List of reference numbers 1 Transport vehicle 2 Container 3 Pump 4 Line 5 Additive/activator 6 Mixing device 7 Line 8 Diffuser element 9 Cylinder element 10 Concrete, delayed 10' Concrete, activated 11 Confusor element 12 Metering apparatus 13 Metering location 14 Additive course 15 Cross-sectional projection, additive 16 Cross-sectional projection, additive 17 Metering apparatus 18 Metering apparatus 19 Pipe 20 Use location 21 Cross-sectional projection, additive 22 Metering apparatus 23 Pipe 24 Central pipe

Claims (9)

1. A mixing device (6) for metering an additive (5) into a pumpable mixture (10) with plastic-viscous behavior, in particular concrete, wherein the mixture (10) is conveyed in a line (4), characterized in that the mixing device comprises a diffuser element (8) and a confusor element (11) in the direction of flow of the mixture (10), and in that at least one metering apparatus (12, 17, 18, 22) with at least one metering location (13), by means of which additive (5) is added to the mixture (10), is arranged in the interior of the mixing device.

2. The mixing device as claimed in claim 1, characterized in that the mixing device comprises a cylinder element (9) which is arranged between the diffuser element (8) and the confusor element (11).

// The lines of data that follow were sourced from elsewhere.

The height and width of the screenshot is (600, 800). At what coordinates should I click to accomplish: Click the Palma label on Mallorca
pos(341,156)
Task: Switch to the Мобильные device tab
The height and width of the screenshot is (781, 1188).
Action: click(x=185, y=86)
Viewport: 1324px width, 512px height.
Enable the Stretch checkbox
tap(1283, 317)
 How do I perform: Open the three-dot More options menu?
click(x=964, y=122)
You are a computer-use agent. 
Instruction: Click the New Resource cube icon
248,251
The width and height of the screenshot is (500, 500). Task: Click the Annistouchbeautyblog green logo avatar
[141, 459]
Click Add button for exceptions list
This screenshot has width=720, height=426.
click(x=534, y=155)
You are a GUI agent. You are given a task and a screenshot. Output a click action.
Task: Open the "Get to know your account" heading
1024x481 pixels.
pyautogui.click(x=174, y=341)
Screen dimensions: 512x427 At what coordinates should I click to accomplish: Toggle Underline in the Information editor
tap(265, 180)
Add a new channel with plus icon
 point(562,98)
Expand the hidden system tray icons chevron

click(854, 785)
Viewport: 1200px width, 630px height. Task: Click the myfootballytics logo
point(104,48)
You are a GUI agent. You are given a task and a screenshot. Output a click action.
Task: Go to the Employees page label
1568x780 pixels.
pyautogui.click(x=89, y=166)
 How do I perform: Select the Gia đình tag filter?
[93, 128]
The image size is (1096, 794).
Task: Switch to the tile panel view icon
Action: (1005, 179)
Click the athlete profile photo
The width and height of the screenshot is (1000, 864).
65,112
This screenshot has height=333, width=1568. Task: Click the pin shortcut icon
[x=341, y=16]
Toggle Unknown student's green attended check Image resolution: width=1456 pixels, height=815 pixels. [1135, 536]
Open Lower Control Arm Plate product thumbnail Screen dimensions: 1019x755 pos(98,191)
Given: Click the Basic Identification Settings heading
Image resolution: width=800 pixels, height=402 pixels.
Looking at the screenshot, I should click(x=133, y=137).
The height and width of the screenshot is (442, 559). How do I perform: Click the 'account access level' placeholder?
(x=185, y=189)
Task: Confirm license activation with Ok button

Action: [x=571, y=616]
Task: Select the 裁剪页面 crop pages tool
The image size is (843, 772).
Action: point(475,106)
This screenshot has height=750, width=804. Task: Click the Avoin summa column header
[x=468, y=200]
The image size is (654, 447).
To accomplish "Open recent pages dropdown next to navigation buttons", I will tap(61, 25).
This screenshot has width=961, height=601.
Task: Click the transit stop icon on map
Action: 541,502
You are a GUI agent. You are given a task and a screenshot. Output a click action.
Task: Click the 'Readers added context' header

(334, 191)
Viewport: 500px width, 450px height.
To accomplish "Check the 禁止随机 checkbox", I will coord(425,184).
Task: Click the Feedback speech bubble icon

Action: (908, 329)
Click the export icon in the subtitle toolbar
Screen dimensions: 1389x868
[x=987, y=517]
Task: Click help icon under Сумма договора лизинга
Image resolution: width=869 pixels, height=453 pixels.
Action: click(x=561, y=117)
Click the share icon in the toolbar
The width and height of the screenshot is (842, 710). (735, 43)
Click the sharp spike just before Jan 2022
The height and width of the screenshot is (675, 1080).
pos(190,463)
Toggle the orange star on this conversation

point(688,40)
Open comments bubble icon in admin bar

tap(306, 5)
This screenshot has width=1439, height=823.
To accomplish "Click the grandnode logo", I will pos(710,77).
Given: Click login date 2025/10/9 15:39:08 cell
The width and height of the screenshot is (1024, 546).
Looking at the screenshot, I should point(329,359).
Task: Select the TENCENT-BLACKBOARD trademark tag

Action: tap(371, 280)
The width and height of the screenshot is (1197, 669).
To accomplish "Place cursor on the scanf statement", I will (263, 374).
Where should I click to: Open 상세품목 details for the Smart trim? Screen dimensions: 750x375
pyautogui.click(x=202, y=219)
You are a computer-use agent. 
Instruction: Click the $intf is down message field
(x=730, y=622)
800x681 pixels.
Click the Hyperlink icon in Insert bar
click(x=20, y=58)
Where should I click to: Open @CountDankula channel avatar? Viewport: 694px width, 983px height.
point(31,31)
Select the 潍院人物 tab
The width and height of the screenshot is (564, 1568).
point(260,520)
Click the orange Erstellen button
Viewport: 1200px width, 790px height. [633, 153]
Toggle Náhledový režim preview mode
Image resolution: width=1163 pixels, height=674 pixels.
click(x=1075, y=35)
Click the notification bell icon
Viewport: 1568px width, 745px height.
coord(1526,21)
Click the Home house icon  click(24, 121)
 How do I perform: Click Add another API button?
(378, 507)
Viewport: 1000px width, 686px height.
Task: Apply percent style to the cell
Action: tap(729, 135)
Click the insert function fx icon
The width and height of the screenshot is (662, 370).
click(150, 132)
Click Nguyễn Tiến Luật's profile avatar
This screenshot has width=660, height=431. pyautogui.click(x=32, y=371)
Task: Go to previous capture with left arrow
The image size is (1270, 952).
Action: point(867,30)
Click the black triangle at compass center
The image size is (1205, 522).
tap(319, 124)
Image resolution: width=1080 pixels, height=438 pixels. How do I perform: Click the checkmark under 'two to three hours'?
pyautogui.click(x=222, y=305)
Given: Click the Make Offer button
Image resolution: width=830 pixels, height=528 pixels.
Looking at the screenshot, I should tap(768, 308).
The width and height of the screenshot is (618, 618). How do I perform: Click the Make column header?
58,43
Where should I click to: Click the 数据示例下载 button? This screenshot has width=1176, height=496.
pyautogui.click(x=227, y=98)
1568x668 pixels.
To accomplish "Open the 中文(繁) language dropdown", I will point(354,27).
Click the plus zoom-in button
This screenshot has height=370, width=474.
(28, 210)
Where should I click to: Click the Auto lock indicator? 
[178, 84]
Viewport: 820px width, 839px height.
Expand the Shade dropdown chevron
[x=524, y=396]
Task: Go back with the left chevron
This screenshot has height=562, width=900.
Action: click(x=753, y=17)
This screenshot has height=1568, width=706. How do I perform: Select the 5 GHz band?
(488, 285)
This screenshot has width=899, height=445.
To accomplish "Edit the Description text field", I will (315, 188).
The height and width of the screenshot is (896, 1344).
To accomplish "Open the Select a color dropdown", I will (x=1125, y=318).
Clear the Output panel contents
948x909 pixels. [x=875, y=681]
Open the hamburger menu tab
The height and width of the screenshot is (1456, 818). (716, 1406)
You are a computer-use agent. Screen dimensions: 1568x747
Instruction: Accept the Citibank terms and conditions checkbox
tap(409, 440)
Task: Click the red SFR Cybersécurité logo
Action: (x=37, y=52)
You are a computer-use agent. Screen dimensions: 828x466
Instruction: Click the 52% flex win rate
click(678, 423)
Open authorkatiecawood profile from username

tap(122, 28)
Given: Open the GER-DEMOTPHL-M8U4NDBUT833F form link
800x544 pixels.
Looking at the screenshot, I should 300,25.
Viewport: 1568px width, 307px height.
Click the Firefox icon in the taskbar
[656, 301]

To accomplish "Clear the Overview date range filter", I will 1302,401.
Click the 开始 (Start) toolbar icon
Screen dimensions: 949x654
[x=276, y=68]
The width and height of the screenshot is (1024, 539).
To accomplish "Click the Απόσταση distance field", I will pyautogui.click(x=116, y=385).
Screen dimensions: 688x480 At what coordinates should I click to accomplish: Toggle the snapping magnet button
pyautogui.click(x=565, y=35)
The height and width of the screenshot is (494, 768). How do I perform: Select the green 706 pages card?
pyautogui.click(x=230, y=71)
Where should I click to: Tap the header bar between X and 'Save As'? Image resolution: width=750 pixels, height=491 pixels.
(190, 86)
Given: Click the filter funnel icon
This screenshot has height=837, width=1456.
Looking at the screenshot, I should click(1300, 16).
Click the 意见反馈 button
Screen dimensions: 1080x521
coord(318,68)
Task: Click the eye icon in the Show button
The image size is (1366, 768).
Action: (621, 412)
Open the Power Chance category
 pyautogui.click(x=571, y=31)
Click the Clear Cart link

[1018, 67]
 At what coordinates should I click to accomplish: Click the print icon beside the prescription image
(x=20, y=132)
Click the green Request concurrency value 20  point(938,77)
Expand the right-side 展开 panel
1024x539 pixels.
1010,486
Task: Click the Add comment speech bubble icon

3. The mixing device as claimed in claim 1 or 2, characterized in that the metering locations (13) in projection are arranged homogeneously over the cross section.

4. The mixing device as claimed in claim 1, 2 or 3, characterized in that the diffuser element (8) has an expansion angle (.alpha.) of .alpha. = 1° to 60° and/or the confusor element has an angle (.beta.) of .beta. = 5° to 20°.

5. The mixing device as claimed in claim 1, 2, 3 or 4, characterized in that the metering apparatus (12, 17, 18, 22) essentially comprises a type of coil (12, 17) and/or pipes (19, 23) arranged consecutively.

6. The mixing device as claimed in one of the preceding claims, characterized in that the metering apparatus is at a distance (a) from the wall of the mixing device of a > 3 × d Particle, and/or in that the metering location is at a distance (a) from the wall of the mixing device of a > 3 × d Particle.

7. The mixing device as claimed in one of the preceding claims, characterized in that the pumpable mixture (10) with plastic-viscous behavior is a granule-suspension mixture, such as concrete.

8. A method for adding an additive (5) to a pumpable mixture (10) with plastic-viscous behavior, in particular concrete, by means of a mixing device as claimed in one of claims 1 to 7, characterized in that the additive (5) is recirculated through the metering apparatus (12, 17, 18, 22) such that a uniform outflow of additive over the entire metering element length is obtained.

9. The method as claimed in claim 8, characterized in that the additive (5) is injected at a positive pressure in comparison to the pumpable mixture (10).